La Rioja

El PP valenciano defiende apartar a los imputados pese al revuelo por el caso Barberá

Agramunt, García-Escudero, Aznar y Ana Botella, ayer en el  funeral de Rita Barberá, en Valencia.
Agramunt, García-Escudero, Aznar y Ana Botella, ayer en el funeral de Rita Barberá, en Valencia. / K. F. / EFE
  • El grupo popular en el Ayuntamiento se descuelga, sin embargo, de la línea oficial y pide resarcir a la exalcaldesa

madrid. Mientras la vieja guardia popular, sacudida por el fallecimiento de Rita Barberá, cuestiona el aislamiento de los políticos imputados por corrupción, el PP valenciano no cree que las cosas puedan hacerse ya de otra manera. La coordinadora regional, Eva Ortiz, compareció ayer para garantizar que el partido será «coherente» con las líneas rojas que marcó frente a los escándalos y que, pese al revuelo interno, no esperará a la apertura de juicio oral para apartar a aquellos que se vean afectados por investigaciones judiciales.

Ese es el criterio que fijó Isabel Bonig tras su llegada a la presidencia de la formación.
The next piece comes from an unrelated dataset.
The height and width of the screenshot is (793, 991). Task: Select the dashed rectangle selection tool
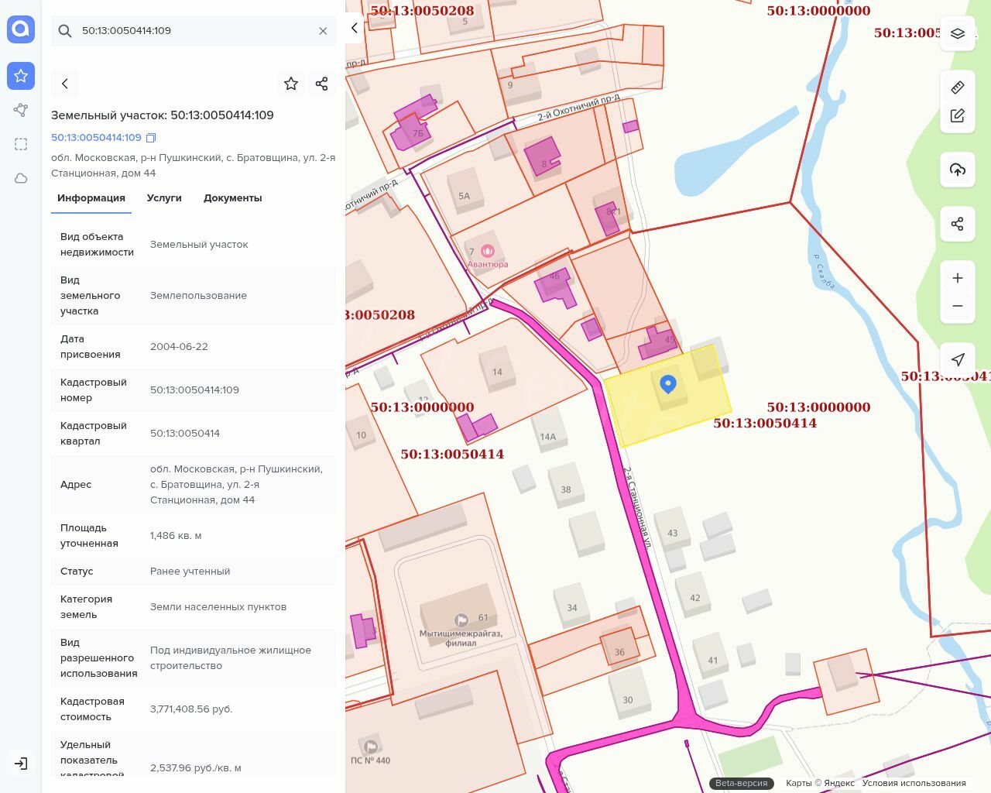[21, 144]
No es casual que el PP de la Comunidad Valenciana se haya convertido en férreo defensor de la intransigencia ante las sospechas de malas prácticas en una organización azotada por los casos de corrupción. Fuentes territoriales apuntan a la necesidad de recuperar la credibilidad y recomponer sus filas cuando el partido ha llegado a perder prácticamente todo su poder institucional en el que tradicionalmente era tradicionalmente el bastión electoral de los populares.
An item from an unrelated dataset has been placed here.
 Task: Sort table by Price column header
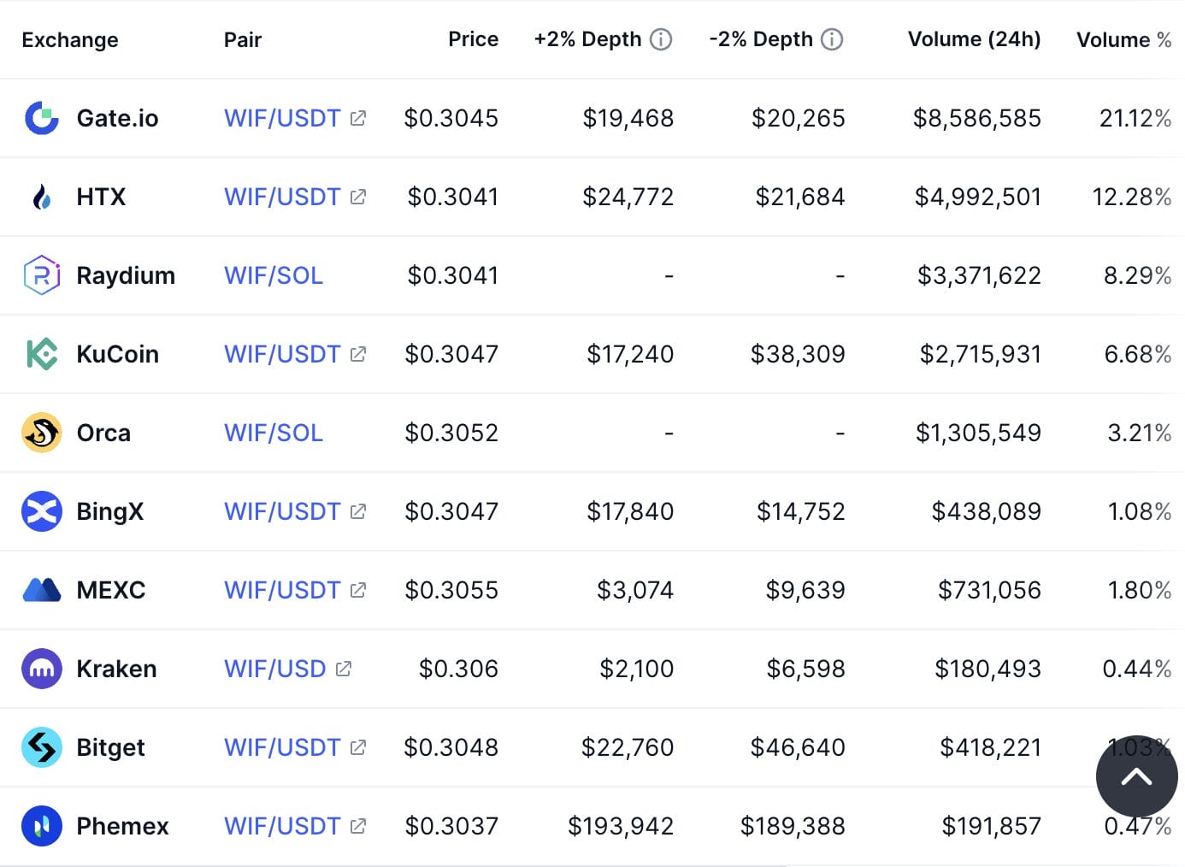(x=473, y=39)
En este contexto, la presidenta del PP valenciano no dudó el pasado 15 de septiembre en sumarse a la iniciativa de las Cortes autonómicas que pedía a Barberá abandonar su escaño de senadora en la Cámara alta. «Merecía una salida digna, por ella y por el partido debería haber dejado el acta, lo que no supone en ningún caso asumir una culpabilidad», sostuvo entonces Bonig, y la posición del partido no ha variado tras la muerte de la exalcaldesa valenciana.

«Si hay que hacer cambios o no (...) lo veremos en los congresos nacional, regionales y provinciales con la participación de la militancia», emplazó la coordinadora del PP valenciano. Hasta entonces, Ortiz recuerda «el sentir de la calle» para defender que el partido está obligado a tomar «decisiones durísimas, e injustas desde la presunción de inocencia», pero también ineludibles, según su punto de vista. Es más, en el caso de Barberá añade que «nadie habría entendido» que los populares se pusieran de perfil.

El punto de inflexión

No todos comparten el análisis. La pérdida de la senadora ha sumido al PP en un debate sobre cómo gestionar los escándalos que podría suponer un punto de inflexión. Unos temen que el dolor conlleve un retroceso en la contundencia ante la corrupción. Otros, sin embargo, entienden que la dureza con la que se trató a Barberá, forzada a dejar la formación una vez que el Tribunal Supremo abrió causa contra ella por un presunto delito de blanqueo de capitales, fue excesiva. Es el caso del expresidente José María Aznar, que acudió ayer al funeral por la exalcaldesa tras denunciar el pasado miércoles que fuera «excluida del partido al que dedicó su vida».

En esta línea, el grupo popular en el Ayuntamiento de Valencia promoverá una moción para resarcir a la exregidora de la capital y revocar el acuerdo en el que el Consistorio, con el objetivo de «salvaguardar la dignidad de la representación de los valencianos», instaba a Barberá a entregar su acta de senadora. «Donde la alcaldesa se entregó con honradez y pasión, no se puede mantener ni un minuto más un acuerdo tan inmerecido contra su persona», se descolgó el concejal Eusebio Monzón como portavoz del PP.

La dirección nacional del partido, sin embargo, ha preferido guardar silencio hasta que «se calmen las aguas». Nadie compareció este lunes tras el comité de dirección presidido por Mariano Rajoy.